For decades, the most powerful way to implement PLS within a flexible scripting environment has been the . Developed by Eigenvector Research, Inc., this toolbox transforms MATLAB into a specialized chemometric platform. This article will dive deep into what the MATLAB PLS Toolbox is, why it dominates industries from petrochemicals to pharmaceuticals, and how to master it for your data science projects. What is the MATLAB PLS Toolbox? The MATLAB PLS Toolbox is not merely a single function; it is a comprehensive suite of multivariate analysis algorithms that operate entirely within the MATLAB environment. While MATLAB’s native Statistics and Machine Learning Toolbox includes a plsregress function, the PLS Toolbox offers an industrial-grade, validated ecosystem.

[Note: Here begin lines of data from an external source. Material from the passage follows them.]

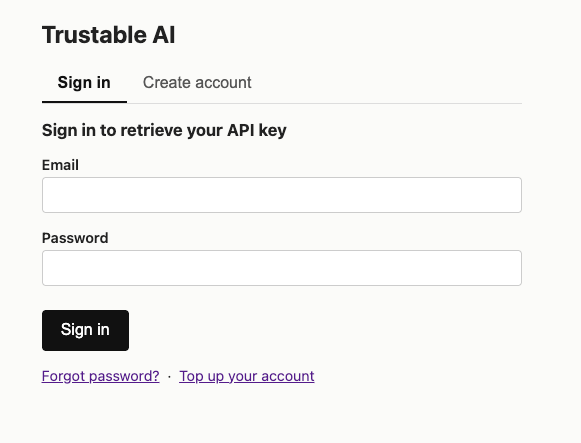The height and width of the screenshot is (443, 581).
Task: Submit with the black Sign in button
Action: (x=85, y=330)
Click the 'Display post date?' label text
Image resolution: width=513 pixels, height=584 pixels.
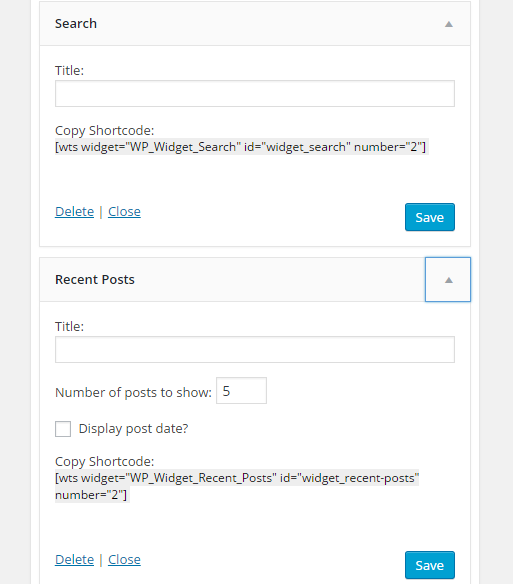click(x=133, y=429)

% Load data load('nir_octane.mat'); % Example dataset included with toolbox % Create dataset objects X_obj = dataset(X, 'name', 'NIR Spectra', 'axislabels', 'Samples', 'Wavelengths'); Y_obj = dataset(Y, 'name', 'Octane', 'axislabels', 'Samples', 'Components'); matlab pls toolbox
In the world of high-dimensional data analysis, few challenges are as persistent as the "curse of dimensionality." When you have hundreds or thousands of predictor variables (e.g., spectral wavelengths, sensor outputs) but only a handful of samples, standard regression techniques like Ordinary Least Squares (OLS) fail. Enter Partial Least Squares (PLS) regression—a multivariate workhorse that has become the gold standard in chemometrics, bioinformatics, and process engineering. For decades, the most powerful way to implement
% Convert class labels to a dummy matrix class_labels = 'Good'; 'Good'; 'Bad'; 'Bad'; % Example Y_dummy = dummyvar(categorical(class_labels)); % Build PLS-DA model plsda_model = plsda(X, Y_dummy, 3, 'classnames', 'Good', 'Bad'); What is the MATLAB PLS Toolbox
% After building a model vip_scores = vip(model); % Find indices of critical variables (VIP > 1) critical_vars = find(vip_scores > 1); % Plot spectra highlighting critical regions plotw(X_obj, 'color', 'k'); hold on; plotw(X_obj(:, critical_vars), 'color', 'r', 'linewidth', 2); Pharmaceutical manufacturers use the PLS Toolbox for Multiway PCA/PLS (unfolding batch data). The batch command handles 3D data structures (Batches × Time × Variables).
Its ability to turn complex multivariate problems into interactive visual workflows reduces development time from weeks to hours. The combination of MATLAB’s numeric power with Eigenvector’s domain expertise creates a tool that has been cited in over 20,000 peer-reviewed papers and is embedded in production lines worldwide.